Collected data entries
___
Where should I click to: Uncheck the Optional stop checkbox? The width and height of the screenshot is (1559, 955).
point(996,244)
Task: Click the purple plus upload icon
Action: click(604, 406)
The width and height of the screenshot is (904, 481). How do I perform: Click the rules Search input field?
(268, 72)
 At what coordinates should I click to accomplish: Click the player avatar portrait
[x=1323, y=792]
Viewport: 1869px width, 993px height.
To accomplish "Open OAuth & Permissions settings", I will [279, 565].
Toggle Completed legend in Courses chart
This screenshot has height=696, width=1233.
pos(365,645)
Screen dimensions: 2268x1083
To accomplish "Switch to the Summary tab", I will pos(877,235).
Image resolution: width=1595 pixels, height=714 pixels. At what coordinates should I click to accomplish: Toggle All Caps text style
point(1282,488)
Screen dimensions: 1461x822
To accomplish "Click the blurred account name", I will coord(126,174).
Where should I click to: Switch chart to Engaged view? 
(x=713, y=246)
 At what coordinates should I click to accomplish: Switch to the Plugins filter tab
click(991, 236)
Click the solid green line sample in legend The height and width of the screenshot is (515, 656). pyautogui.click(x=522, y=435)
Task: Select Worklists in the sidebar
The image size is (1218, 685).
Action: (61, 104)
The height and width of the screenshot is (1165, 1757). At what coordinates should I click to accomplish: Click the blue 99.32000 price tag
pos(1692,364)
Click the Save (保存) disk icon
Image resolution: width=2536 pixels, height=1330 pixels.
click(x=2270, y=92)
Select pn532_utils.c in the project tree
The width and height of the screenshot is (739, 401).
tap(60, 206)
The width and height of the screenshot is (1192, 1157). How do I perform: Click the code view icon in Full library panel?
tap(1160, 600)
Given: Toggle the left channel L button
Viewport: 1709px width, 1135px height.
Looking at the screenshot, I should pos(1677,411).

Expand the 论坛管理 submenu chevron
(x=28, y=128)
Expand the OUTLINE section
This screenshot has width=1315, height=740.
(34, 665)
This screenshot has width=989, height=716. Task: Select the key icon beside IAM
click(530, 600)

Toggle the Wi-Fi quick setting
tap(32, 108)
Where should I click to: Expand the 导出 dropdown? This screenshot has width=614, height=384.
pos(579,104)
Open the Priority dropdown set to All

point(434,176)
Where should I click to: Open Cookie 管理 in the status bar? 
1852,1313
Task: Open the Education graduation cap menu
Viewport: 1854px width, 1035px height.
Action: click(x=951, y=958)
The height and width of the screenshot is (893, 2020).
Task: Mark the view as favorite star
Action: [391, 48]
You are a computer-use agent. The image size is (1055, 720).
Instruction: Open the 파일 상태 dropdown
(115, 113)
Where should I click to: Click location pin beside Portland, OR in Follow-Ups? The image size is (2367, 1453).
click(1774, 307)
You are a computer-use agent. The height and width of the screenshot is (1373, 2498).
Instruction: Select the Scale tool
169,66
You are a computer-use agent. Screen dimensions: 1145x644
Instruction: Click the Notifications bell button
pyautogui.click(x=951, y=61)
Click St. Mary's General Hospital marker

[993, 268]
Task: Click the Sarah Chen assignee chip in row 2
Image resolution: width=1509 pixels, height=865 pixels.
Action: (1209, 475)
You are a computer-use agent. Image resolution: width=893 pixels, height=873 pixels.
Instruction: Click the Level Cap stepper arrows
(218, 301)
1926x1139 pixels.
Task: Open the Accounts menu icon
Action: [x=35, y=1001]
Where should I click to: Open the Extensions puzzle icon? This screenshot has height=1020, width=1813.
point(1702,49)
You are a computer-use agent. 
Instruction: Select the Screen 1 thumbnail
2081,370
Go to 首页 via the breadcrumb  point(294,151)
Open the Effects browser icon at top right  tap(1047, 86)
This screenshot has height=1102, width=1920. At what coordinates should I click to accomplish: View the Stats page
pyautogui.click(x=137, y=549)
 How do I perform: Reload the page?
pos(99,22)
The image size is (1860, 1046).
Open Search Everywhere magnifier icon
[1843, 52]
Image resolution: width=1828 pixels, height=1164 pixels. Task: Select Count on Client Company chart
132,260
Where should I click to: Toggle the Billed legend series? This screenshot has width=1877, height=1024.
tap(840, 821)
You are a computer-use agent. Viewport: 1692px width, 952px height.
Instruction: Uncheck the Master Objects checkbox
___
Check each line of the data for "agent". Copy the lines where it turns up.

Exercise result:
You are a computer-use agent. The image size is (1055, 720).
You are a computer-use agent. The height and width of the screenshot is (1373, 2498).
You are a computer-use agent. Screen dimensions: 1145x644
You are a computer-use agent. Image resolution: width=893 pixels, height=873 pixels.
You are a computer-use agent. 
You are a computer-use agent. Viewport: 1692px width, 952px height.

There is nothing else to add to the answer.